Anytime I have an upcoming trip of any proportion I can NOT sleep a wink the night before. I hate it! I should have just downed a but load of Z quill and called it good but I am much to good for that, I actually think I can get there on my own. Well I can't which is why I am up writing to all of you right now. So I am traveling to Idaho tomorrow night driving all by myself ...in the dark...for six hours...and then I am getting on a plane with my mommy to fly to Texas to go see my newest nephew and my brother whom I haven't seen in two years. In my mind the whole state of Texas is on lock down because of the earlier mentioned E word...even though that city that actually has it is hundreds of miles if not like a thousand (I could actually look up how far but again with the laziness) regardless its far. But I am flying on a plane and isn't that how this whole E word business started ? ( for those seriously not tracking with me E word is Ebola)
So not only am I torn about leaving my babies for eight whole days but now I am thinking the worst about my flight...at least I wont be alone...except on the way back....I guess I should note here if its not already evident I have never flown before.
Except as a seven year old girl alone...
So I was escorted by the people in charge.
Here I am a nearly thirty year old and I am totally terrified to fly and is it just me or are the stats on how many airplanes fall out of the sky a little off these days? Seems like there is a plane crash every other day or so...clear exaggeration but still. Also I managed to get a nice little head cold so I am also super scared that they wont let me on the plane. I know that sounds so stupid but I am being totally real with you, how sick is too sick especially with all this E word business going on. Will they make me wear a mask? Will they check my blood for drugs? Because best believe I will be on some dayquil before I hop on that aircraft.
Sighhhhhhhhhhhhhhhhhhhhhhhhhhhhhhhhhhhhhhhhhhhhhhhhh
You can see why sleeping inst exactly happening right now.

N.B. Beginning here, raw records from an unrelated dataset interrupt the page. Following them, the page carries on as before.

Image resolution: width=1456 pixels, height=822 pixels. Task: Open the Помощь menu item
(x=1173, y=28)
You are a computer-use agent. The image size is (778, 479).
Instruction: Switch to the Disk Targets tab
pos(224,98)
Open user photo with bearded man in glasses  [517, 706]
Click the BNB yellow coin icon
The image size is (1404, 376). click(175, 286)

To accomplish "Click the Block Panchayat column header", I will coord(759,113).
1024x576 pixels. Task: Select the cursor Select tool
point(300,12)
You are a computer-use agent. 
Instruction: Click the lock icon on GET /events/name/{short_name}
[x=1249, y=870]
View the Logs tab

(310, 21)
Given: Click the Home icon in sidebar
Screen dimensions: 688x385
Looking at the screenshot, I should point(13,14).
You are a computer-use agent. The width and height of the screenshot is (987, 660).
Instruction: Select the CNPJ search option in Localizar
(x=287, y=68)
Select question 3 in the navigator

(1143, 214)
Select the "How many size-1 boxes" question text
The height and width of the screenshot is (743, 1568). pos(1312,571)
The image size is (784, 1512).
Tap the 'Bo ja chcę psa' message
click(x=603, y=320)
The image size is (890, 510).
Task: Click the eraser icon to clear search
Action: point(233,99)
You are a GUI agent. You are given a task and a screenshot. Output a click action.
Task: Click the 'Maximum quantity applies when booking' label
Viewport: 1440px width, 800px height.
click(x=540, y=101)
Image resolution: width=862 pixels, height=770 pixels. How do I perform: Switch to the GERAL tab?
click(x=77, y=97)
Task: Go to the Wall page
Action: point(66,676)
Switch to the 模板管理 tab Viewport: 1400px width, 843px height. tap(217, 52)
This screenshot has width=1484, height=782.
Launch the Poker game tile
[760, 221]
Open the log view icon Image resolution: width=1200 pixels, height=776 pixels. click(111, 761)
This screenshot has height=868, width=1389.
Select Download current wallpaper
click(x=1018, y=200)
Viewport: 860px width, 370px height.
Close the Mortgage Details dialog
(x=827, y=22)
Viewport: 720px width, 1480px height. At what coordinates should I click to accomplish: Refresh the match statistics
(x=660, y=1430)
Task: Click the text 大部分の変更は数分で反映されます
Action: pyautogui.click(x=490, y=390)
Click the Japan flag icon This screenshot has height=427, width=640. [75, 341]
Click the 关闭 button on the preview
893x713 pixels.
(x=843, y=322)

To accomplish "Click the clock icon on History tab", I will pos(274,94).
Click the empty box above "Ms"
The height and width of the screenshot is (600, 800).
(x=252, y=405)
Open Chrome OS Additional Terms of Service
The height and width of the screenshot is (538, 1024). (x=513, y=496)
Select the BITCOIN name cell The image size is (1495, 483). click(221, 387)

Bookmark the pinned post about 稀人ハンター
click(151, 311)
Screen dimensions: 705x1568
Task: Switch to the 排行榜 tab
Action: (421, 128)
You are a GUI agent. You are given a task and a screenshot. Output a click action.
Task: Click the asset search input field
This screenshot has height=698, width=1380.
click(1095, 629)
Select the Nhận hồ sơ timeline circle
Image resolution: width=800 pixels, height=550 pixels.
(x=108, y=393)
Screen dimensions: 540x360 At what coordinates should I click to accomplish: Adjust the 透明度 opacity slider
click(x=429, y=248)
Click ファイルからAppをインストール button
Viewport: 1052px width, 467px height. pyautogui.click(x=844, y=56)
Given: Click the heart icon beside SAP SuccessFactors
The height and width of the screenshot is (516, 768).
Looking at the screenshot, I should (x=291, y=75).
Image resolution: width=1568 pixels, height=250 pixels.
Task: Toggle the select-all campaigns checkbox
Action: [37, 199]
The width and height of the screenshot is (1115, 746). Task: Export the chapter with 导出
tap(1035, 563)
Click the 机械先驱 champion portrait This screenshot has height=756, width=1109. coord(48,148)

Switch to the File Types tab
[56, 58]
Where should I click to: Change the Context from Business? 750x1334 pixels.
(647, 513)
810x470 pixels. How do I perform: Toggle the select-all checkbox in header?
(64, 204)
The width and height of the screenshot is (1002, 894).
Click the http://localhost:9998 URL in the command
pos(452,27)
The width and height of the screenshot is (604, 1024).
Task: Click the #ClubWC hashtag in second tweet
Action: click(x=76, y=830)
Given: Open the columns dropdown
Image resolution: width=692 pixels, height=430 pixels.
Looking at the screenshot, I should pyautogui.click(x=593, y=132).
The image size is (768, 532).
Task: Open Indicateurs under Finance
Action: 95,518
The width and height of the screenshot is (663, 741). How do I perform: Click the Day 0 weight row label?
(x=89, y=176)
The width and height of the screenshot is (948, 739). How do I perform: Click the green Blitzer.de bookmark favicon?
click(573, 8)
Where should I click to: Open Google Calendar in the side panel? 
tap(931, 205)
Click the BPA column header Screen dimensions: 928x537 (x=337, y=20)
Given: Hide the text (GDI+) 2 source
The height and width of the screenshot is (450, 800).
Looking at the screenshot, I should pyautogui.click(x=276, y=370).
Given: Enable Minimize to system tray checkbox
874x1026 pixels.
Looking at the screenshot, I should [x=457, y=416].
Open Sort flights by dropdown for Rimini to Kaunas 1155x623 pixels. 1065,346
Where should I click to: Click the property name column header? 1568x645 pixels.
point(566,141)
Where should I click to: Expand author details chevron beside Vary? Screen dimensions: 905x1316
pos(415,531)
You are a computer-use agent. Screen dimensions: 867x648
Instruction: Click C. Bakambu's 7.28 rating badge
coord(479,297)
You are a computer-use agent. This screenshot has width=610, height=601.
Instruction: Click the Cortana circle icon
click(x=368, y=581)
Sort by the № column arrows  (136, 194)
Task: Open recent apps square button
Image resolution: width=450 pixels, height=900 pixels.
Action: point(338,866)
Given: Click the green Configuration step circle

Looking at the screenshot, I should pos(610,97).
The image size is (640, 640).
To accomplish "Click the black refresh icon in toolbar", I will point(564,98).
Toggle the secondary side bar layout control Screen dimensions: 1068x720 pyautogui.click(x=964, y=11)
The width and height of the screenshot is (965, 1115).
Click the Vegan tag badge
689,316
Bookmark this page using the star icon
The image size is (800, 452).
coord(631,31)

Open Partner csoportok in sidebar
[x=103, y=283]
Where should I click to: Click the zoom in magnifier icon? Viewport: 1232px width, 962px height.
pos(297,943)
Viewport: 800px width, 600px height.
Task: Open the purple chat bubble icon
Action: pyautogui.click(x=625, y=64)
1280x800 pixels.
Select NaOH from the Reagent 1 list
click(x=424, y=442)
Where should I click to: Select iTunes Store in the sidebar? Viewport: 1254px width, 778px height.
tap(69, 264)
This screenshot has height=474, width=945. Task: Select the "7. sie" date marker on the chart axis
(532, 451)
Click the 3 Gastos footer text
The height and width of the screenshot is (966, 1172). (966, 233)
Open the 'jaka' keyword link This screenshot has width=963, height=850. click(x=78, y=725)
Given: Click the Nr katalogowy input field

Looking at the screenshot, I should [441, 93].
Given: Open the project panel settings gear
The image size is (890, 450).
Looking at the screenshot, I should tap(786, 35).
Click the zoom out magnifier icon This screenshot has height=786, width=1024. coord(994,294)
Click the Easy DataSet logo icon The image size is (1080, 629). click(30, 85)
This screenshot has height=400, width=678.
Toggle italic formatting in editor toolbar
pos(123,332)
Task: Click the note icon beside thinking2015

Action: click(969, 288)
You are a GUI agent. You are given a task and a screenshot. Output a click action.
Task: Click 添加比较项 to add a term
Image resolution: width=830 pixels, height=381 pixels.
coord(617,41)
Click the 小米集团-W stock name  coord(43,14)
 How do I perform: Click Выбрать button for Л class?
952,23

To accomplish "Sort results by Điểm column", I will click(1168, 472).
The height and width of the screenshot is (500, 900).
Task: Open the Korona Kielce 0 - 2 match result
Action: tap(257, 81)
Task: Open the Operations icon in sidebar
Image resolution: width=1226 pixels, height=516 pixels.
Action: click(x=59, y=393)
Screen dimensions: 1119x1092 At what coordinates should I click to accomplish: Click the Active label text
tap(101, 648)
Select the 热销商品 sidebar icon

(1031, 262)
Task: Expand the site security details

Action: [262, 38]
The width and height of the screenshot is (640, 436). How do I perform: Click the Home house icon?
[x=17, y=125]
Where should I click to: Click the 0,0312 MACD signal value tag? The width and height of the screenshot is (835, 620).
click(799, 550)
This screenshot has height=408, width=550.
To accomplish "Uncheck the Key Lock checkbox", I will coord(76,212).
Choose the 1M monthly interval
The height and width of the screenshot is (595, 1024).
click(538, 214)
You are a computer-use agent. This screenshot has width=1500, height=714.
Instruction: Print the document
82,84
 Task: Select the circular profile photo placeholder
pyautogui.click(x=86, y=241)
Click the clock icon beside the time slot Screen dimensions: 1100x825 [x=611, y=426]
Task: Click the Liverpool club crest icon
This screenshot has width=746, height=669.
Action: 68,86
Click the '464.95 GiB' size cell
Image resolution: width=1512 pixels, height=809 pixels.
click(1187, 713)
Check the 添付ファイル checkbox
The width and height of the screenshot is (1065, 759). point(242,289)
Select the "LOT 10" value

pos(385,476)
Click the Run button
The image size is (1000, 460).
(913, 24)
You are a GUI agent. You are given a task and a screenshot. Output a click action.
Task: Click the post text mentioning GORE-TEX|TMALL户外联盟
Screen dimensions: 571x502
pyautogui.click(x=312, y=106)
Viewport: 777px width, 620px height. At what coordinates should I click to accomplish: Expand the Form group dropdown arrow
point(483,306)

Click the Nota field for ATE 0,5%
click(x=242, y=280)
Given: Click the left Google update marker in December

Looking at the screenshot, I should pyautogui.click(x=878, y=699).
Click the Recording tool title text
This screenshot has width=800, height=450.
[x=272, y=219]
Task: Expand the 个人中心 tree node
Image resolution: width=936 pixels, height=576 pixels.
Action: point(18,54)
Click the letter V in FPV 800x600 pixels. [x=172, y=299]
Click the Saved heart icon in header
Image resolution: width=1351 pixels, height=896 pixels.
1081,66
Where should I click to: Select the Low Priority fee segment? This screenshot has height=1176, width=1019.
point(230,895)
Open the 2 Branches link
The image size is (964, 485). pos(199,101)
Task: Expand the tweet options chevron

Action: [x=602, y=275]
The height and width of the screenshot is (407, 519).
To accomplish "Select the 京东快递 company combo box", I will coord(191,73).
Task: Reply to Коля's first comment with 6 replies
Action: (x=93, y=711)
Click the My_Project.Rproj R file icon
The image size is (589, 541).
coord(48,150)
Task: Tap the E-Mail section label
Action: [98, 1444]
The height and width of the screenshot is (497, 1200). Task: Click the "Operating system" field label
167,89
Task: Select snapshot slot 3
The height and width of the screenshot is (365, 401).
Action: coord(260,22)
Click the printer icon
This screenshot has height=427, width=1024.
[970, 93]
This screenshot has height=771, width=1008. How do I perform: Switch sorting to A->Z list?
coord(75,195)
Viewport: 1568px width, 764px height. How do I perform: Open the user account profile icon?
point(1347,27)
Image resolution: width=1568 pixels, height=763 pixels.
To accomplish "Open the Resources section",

My mind is just so full of stuff, my husband is single dad'ing it for over a week getting the girls ready for school...that includes outfits, lunch, and hair!! He is like the best dad on the planet so I am not that worried but there is a bit of an image I help them maintain being the hair goddesses of course. Then there is public attire for Naomi, one time he put her in sweatshirt three sizes to big with pants one size to small ( my fault for clearly not cleaning out her closet) I feel like one of those moms that has to have like five billion things written down and ready to go before I actually go which means I can go in about five years.
But I know I really don't, Jose is so good with them and is actually a great cook and he cleans! Don't tell him I ever told you but his mama raised him right! He cooks, cleans, and does laundry. So I am not really worried, I think I am just finding reasons to be worried when I really don't need to. Like that scene off of World War Z on the plane...gahhhh remember when they use their luggage to create a barrier? That plane crashed...this is why as an adult I can't watch any move past PG13.
Well my friends send a little prayer my way, this is my first big kid trip and I am clearly scared.
Also any thoughts on how to get rid of these pesky mice for good (with out a cat) are totally welcomed.